9 While these things were occurring in Epirus, king Demetrius in Macedonia died, leaving a son named Philippus, quite a child; 10 and Antigonus, being appointed his guardian, and marrying his mother, did his utmost to get himself made king. 11 But some time after, being besieged in the palace by an alarming insurrection of the Macedonians, he walked forth publicly unattended by his guards, 12 and throwing his diadem and purple robe among the mob, bade them "give those to somebody else, who either knew not how to rule them, or whom they knew how to obey; 13 for that he had found regal authority enviable, not for its pleasures, but for its toils and dangers." 14 He then mentioned his own services; "how he had punished the defection of their allies; how he had put down the Dardanians and Thessalians, when they were in exultation at the death of king Demetrius; how he had not only maintained the honour of the Macedonians, but added to it. 15 Yet, if they were displeased at such services, he was ready to resign the government, and to return what they had conferred upon him; and they themselves might look out for a prince whom they could govern." 16 The people, overcome with shame, bade him resume the regal authority; but he refused to do so till the leaders of the insurrection were delivered up to punishment.

[28.4]   L  After this occurrence he made war upon the Spartans, who were the only people that, during the wars of Philippus and Alexander, had set at nought the power of the Macedonians, and those arms which were dreaded by every other nation. 2 Between these two most remarkable peoples war was prosecuted with the greatest vigour on both sides, the one fighting to support the old glory of the Macedonians, and the other, not only to secure their hitherto unviolated liberty, but even their lives. 3 The Lacedaemonians being worsted, not only the men, but their wives and children, endured their adverse fortune with magnanimity. 4 As no man had shrunk from exposing his life in the field, so no woman wept for her lost husband; the old men extolled the honourable deaths of their sons, and the sons rejoiced over their fathers that were slain in battle; and all who survived lamented their lot, in not having died for the liberty of their country. 5 All received the wounded with open doors, dressed their wounds, and recruited them in their exhaustion. 6 In this condition of affairs, there was no noise or hurry in the city, and everyone lamented the public suffering more than his own private troubles. 7 In the course of these proceedings, king Cleomenes returned, with his whole body wet, after the great slaughter that he had made among the enemy, with his own blood and that of his adversaries, 8 and, entering the city, did not rest himself on the ground, or call for meat or drink, or even relieve himself from the weight of his armour, 9 but leaning against a wall, and finding that only four thousand men survived the battle, exhorted them "to reserve themselves for the better times that would come to their country." 10 He then set out with his wife and children to Egypt to Ptolemy, by whom he was honourably received, and lived a long time in the highest esteem with that monarch. 11 After the decease of Ptolemy, he was put to death, with all his family, by Ptolemy's son.

12 Antigonus, when the Spartans were thus reduced, pitying the distress of so famous a city, prohibited his soldiers from plundering it, and granted pardon to all who survived, 13 observing that "he had engaged in war, not with the Spartans, but with Cleomenes, with whose flight all his resentment was terminated; 14 nor would it be less glory to him, if Sparta should be recorded to have been saved by him by whom alone it had been taken; 15 and that he accordingly spared the ground and buildings of the city, scarcely any inhabitants being left for him to spare." 16 Not long afterwards Antigonus died, and left the throne to his ward Philippus, who was then fourteen years old.

→ **MATERIAL SHOWN**
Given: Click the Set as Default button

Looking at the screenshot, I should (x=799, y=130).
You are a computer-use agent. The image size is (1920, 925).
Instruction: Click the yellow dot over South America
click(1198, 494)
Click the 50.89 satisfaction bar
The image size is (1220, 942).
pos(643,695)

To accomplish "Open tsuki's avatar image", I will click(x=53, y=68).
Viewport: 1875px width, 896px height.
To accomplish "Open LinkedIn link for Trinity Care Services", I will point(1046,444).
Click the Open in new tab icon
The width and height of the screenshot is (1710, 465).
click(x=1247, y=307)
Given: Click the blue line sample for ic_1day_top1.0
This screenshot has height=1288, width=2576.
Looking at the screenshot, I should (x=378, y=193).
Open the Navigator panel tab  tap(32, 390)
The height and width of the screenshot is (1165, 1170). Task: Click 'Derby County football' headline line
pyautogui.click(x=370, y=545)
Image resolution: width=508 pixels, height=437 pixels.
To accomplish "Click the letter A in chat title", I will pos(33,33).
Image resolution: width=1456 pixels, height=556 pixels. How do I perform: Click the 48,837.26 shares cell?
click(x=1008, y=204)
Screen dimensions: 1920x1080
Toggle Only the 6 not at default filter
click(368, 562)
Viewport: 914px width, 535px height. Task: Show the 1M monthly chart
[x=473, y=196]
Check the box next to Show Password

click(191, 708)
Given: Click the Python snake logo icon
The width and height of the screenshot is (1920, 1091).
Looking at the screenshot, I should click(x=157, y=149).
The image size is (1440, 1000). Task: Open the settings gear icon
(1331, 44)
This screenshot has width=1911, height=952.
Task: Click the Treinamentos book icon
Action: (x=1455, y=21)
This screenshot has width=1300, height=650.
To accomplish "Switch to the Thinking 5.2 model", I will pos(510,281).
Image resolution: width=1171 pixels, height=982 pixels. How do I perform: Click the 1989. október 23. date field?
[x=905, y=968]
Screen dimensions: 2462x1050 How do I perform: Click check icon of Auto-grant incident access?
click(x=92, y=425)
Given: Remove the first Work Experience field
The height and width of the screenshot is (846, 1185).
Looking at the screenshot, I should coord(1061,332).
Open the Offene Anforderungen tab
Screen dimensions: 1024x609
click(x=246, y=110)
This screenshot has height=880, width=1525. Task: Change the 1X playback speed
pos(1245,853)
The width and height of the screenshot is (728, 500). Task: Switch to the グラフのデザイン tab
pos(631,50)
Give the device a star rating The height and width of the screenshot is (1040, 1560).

→ **REQUIREMENTS**
• a. Please quote the passage on Antigonus and the Spartans word for word, starting with "12 Antigonus, when" and going on through "fourteen years old.".
• b. Continue the account of Antigonus and the Spartans, beginning right after its last sentence.

→ **PER-TASK OUTPUTS**
• a.
12 Antigonus, when the Spartans were thus reduced, pitying the distress of so famous a city, prohibited his soldiers from plundering it, and granted pardon to all who survived, 13 observing that "he had engaged in war, not with the Spartans, but with Cleomenes, with whose flight all his resentment was terminated; 14 nor would it be less glory to him, if Sparta should be recorded to have been saved by him by whom alone it had been taken; 15 and that he accordingly spared the ground and buildings of the city, scarcely any inhabitants being left for him to spare." 16 Not long afterwards Antigonus died, and left the throne to his ward Philippus, who was then fourteen years old.

• b.
BOOK 29

[29.1]   L  About this time almost all the kingdoms of the world underwent alterations, in consequence of a succession of new princes. 2 In Macedonia, Philippus, on the death of Antigonus his guardian, who was also his father-in-law, assumed the government at the age of fourteen. 3 In Asia, after Seleucus was killed, Antiochus, though still in his minority, was made king. 4 In Cappadocia, the father of Ariarathes, yet a boy, had resigned the sovereignty to him. 5 Of Egypt Ptolemy had made himself master, after putting to death his father and mother; from which crime he had afterwards the surname of Philopator. 6 As for the Spartans, they had elected Lycurgus in the room of Cleomenes. 7 And that no changes might be wanting at that period, Hannibal, at a very early age, was appointed general of the Carthaginians, not for want of older men, but because of his hatred to the Romans, with which they knew that he had been imbued from his boyhood; the mischief that he did, however, was not so pernicious to the Romans as to Africa itself. 8 In these youthful rulers, although they had no directors of maturer years, yet, as each was anxious to tread in the steps of his predecessors, great talent and ability appeared. 9 Ptolemy was the only exception, who, reckless as he had been in the attainment of power, was equally remiss in the administration of it. 10 As to Philippus, the Dardanians, and all the neighbouring people, who cherished, as it were, an immortal hatred to the kings of the Macedonians, were perpetually molesting him in contempt of his youth. 11 He, on the other hand, after repulsing his enemies, was not content with having defended his own dominions, but manifested the greatest eagerness to make war upon the Aetolians.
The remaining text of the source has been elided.